Task:
Retype the entries below exactly, dropping the images.

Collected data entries
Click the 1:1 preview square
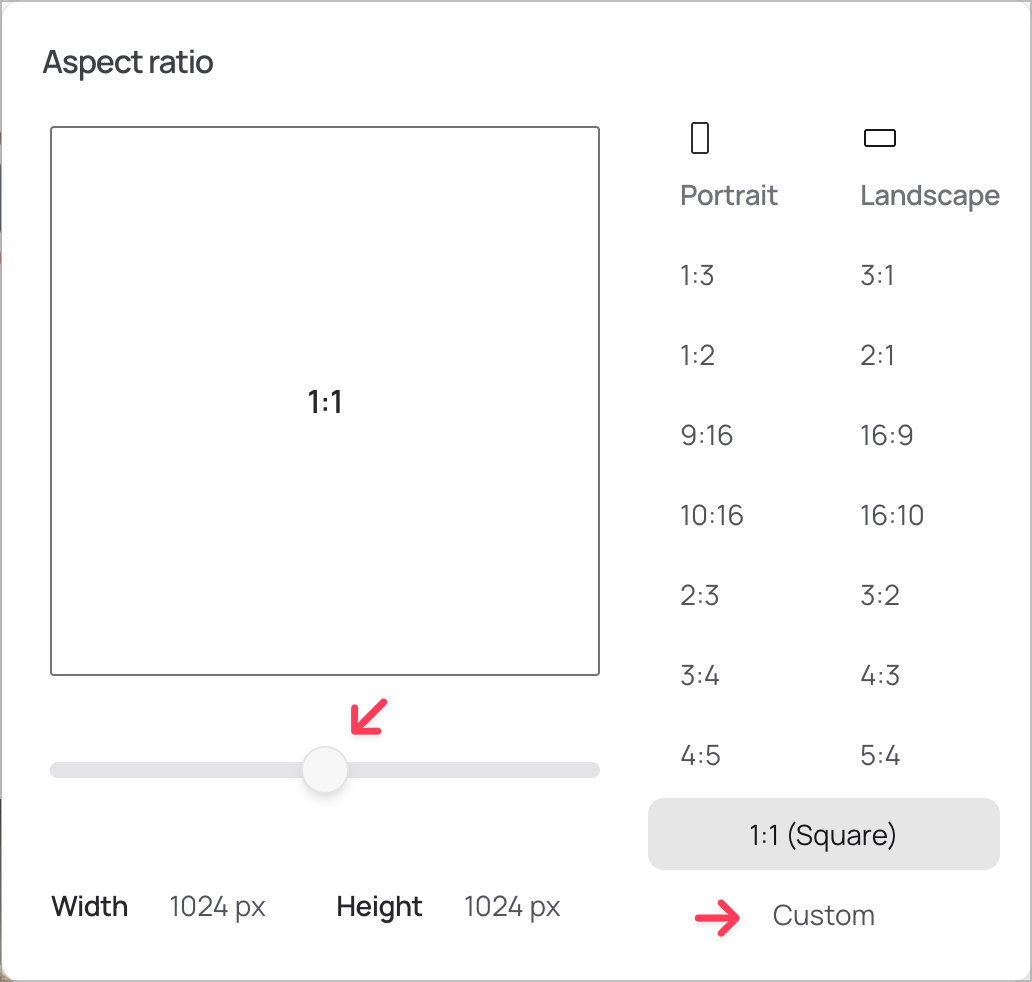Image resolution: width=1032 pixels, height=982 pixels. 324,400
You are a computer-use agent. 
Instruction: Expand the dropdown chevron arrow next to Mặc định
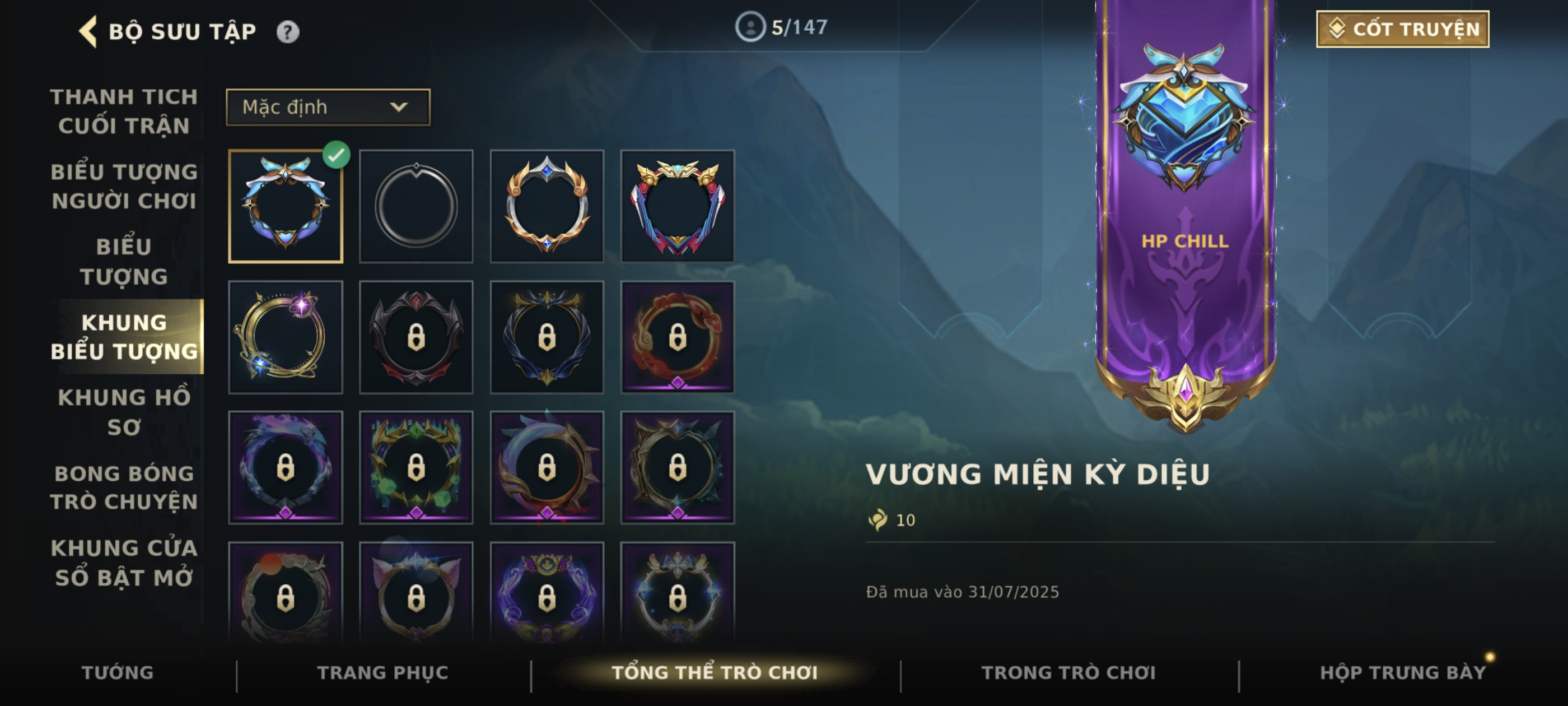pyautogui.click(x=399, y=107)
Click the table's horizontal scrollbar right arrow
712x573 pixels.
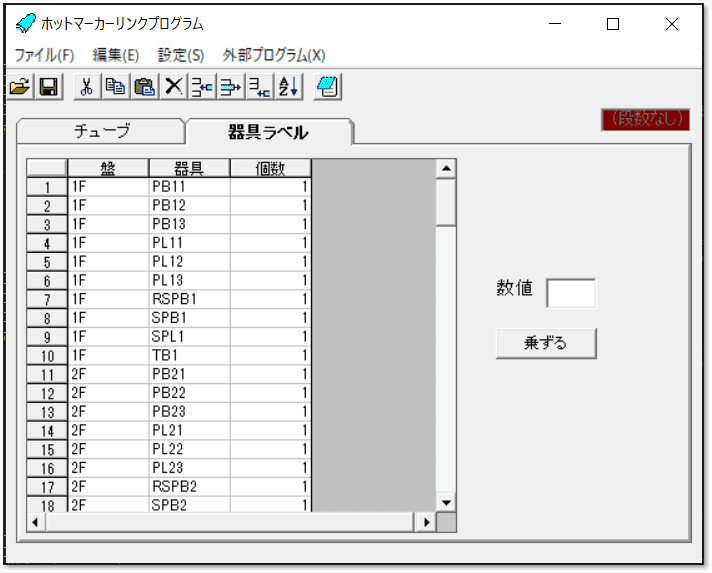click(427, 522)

Written solution:
Click the 1:1 preview square
Image resolution: width=1032 pixels, height=982 pixels. 324,400
You are a computer-use agent. 
Instruction: Expand the dropdown chevron arrow next to Mặc định
pyautogui.click(x=399, y=107)
Click the table's horizontal scrollbar right arrow
712x573 pixels.
click(427, 522)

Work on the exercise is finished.